The Pandemic Juror

Not a day goes by when there is not an interesting webinar on how courts should deal with the pandemic. If you want to read there is a lot. But there is little in webinars or scholarly work on jurors. Melanie D. Wilson (University of Tennessee College of Law) has posted The Pandemic Juror on SSRN. Here is the abstract: While the deadly and highly contagious COVID-19 virus rages across the country, courts are resuming criminal jury trials. In moving forward, judges reference case backlogs, speedy trial rights, and concern for the rights of the accused. Overlooked in this calculus is the importance of juror safety. The Sixth Amendment guarantees “the right to a speedy and public trial, by an impartial jury.” There is no justice without jurors.

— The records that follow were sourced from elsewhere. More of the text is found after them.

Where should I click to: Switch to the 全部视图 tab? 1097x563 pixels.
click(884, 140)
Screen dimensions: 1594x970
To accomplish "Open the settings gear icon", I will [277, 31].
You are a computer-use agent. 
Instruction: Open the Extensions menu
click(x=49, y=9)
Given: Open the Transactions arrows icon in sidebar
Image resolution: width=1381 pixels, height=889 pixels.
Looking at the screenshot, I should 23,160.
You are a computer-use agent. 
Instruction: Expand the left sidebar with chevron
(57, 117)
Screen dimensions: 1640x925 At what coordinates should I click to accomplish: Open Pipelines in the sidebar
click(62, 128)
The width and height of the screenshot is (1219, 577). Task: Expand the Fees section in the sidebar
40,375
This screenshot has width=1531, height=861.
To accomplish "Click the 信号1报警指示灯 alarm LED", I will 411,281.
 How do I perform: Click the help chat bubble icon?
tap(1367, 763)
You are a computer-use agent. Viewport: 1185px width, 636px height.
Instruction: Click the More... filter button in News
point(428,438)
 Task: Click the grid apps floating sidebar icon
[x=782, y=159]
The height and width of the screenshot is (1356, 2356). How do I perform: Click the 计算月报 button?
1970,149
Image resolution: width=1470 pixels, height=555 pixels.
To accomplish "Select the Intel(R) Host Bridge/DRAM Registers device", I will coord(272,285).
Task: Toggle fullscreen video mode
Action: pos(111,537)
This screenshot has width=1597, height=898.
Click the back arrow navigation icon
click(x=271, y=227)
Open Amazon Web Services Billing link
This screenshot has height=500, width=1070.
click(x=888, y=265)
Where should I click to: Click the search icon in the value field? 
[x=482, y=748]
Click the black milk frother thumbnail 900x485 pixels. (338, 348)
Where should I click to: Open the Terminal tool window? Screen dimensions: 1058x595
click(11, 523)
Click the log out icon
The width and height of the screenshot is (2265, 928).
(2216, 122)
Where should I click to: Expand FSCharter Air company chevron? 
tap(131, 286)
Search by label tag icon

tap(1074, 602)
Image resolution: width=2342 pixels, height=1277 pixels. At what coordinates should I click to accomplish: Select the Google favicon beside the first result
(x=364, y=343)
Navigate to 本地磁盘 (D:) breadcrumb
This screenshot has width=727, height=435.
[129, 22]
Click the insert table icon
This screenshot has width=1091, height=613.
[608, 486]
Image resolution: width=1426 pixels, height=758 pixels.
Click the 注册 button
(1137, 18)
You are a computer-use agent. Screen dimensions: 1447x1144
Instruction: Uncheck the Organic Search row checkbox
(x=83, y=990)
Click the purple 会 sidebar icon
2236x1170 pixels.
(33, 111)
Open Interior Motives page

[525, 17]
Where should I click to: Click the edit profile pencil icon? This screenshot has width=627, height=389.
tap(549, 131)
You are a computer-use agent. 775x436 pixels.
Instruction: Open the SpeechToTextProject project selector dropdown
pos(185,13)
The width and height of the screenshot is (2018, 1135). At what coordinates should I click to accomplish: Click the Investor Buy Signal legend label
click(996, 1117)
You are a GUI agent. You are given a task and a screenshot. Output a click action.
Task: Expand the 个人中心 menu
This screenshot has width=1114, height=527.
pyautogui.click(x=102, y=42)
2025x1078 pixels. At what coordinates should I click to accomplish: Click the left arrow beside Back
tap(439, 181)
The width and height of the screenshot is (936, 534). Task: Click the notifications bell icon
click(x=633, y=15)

Even before the COVID-19 pandemic, the justice system sometimes took advantage of juror vulnerability, treating jurors callously, if not rudely, during voir dire by asking them intensely personal questions. During the pandemic, courts have intensified this mistreatment of jurors by exposing them to serious health risks – sometimes to decide cases with minor charges. This exploitation of jurors is irresponsible and short-sighted. By endangering jurors, courts are creating serious due process concerns for the accused and eroding public confidence in an already beleaguered system. If jurors are forced to serve on jury duty without adequate protections, verdicts will be suspect, mistrials will prevail, and many citizens who are fearful or susceptible will fail to appear, creating juries less representative of the community.

Concerns about the virus are already resulting in some jurors defying their legal obligation and refusing to appear for service. Recent surveys show that because of COVID-19, three out of four jurors are at least somewhat nervous about attending a trial and that people of color, Democrats, and older Americans are very concerned about spreading and contracting the virus. When jurors are worried and distracted, they may rush to a verdict – any verdict – or fail to appreciate all of the evidence, resulting in wrongful convictions and erroneous acquittals. And, if even one juror tests positive during the trial, a mistrial may be declared to allow trial participants to quarantine. If we are going to require jurors to serve during this dangerous time, we must protect them to protect the criminal justice system itself.